(EXERCISE DATA):
^^^^^^^^

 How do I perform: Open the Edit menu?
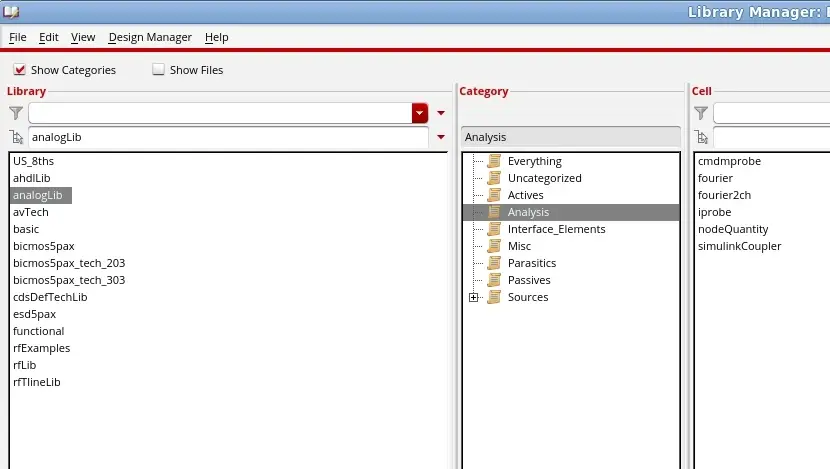[x=49, y=38]
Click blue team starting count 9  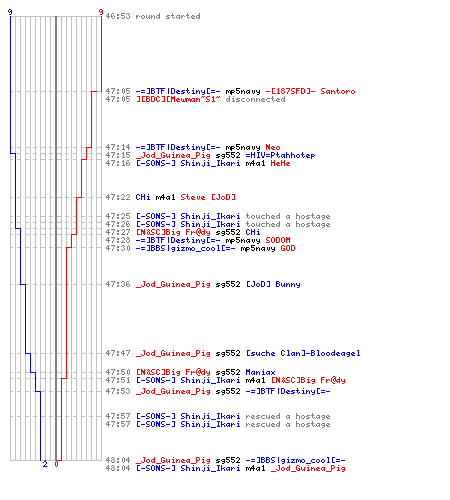pos(10,12)
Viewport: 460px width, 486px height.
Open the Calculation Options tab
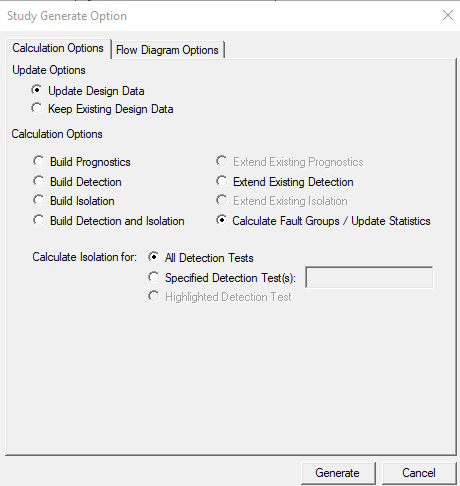point(58,48)
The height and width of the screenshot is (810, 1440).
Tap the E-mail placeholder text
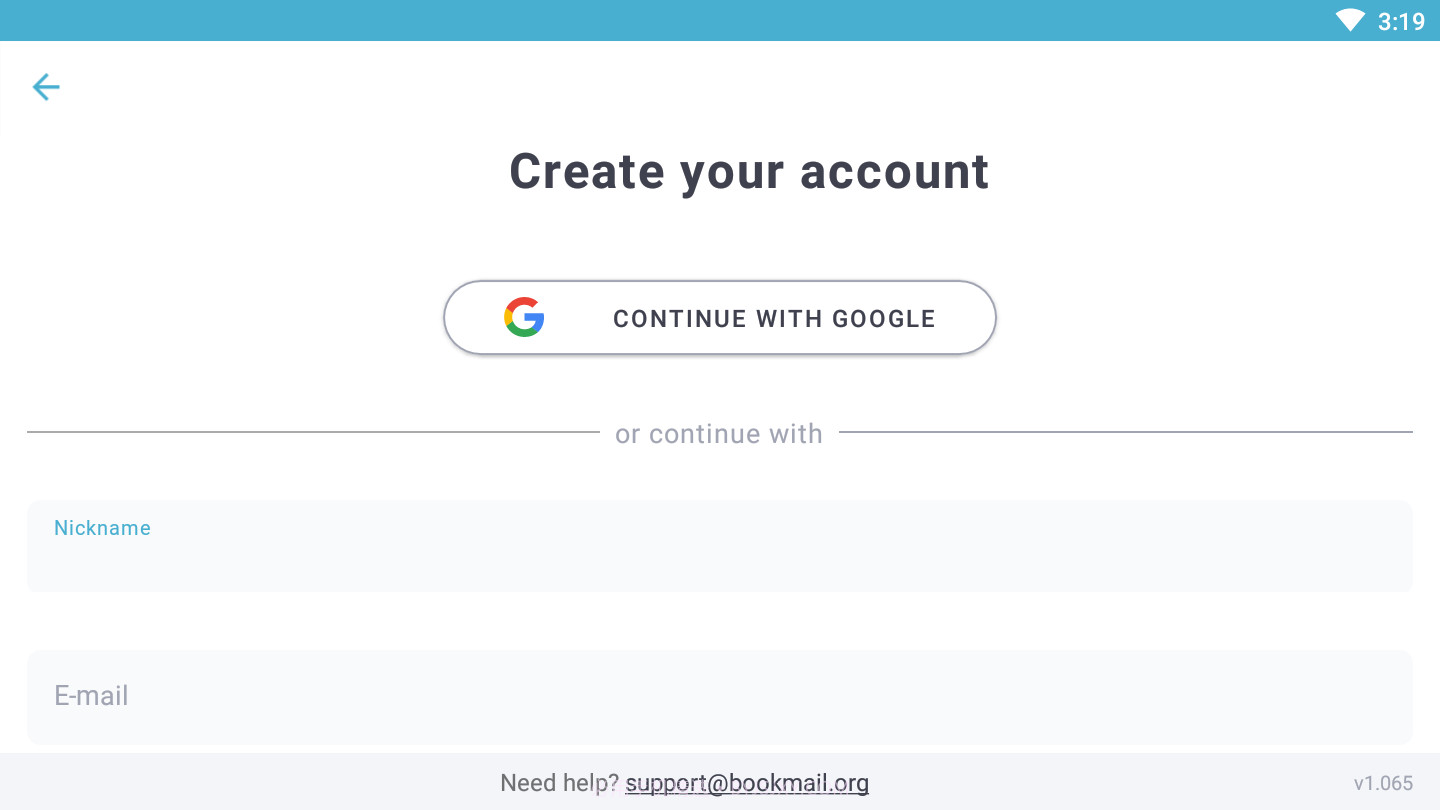(x=91, y=696)
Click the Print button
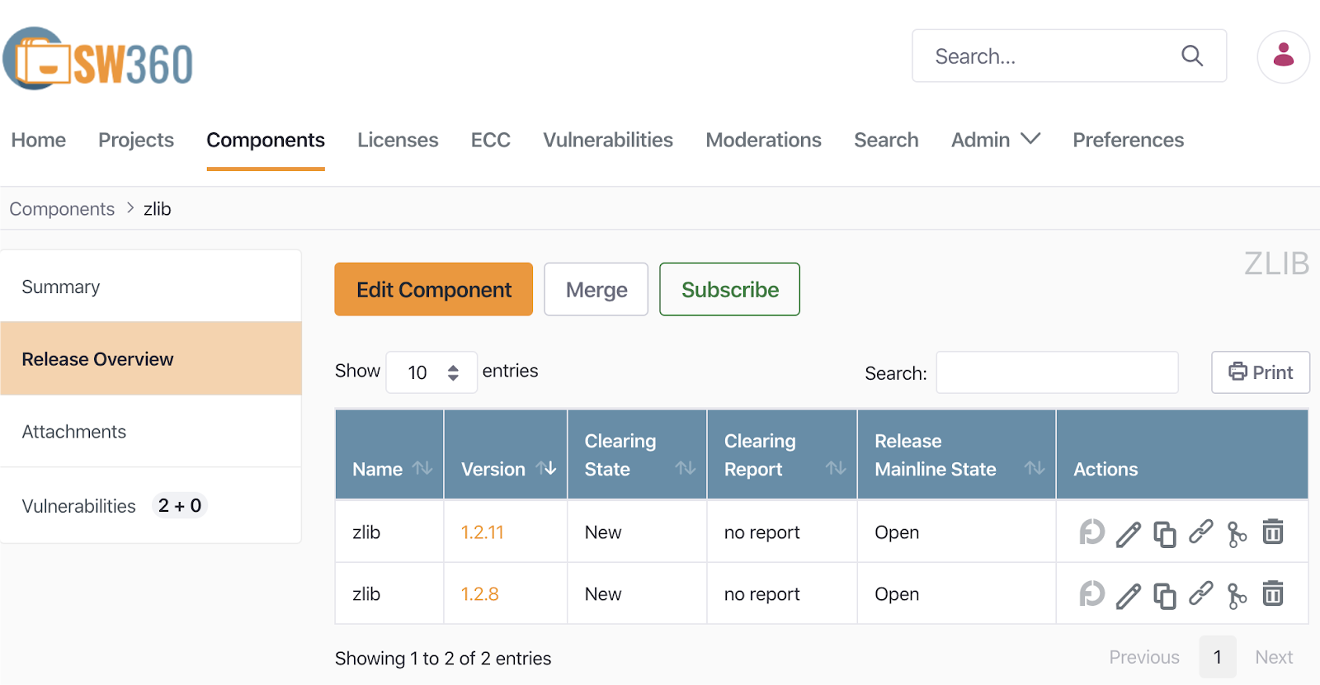 (1260, 372)
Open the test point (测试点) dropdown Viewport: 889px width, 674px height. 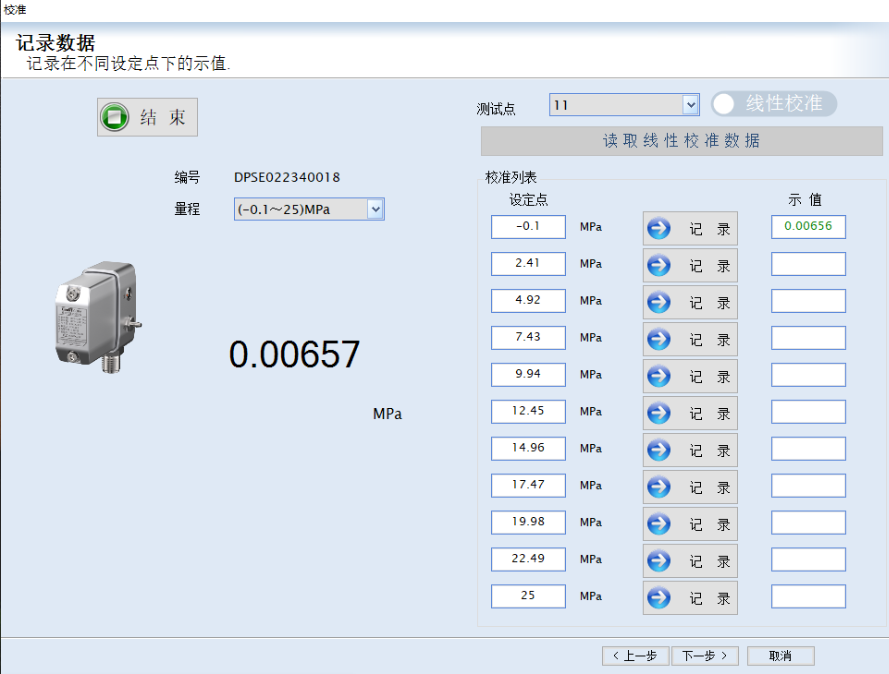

^^^^^^^^

(REQUIRED WORK):
Each line from the one containing "Tap the E-mail placeholder text" through the last line of the listing is to be given again exactly, with no pictures and no other lines.

(RESULT FOR THIS TASK):
Tap the E-mail placeholder text
(x=91, y=696)
Click the Print button
 (1260, 372)
Open the test point (测试点) dropdown Viewport: 889px width, 674px height. 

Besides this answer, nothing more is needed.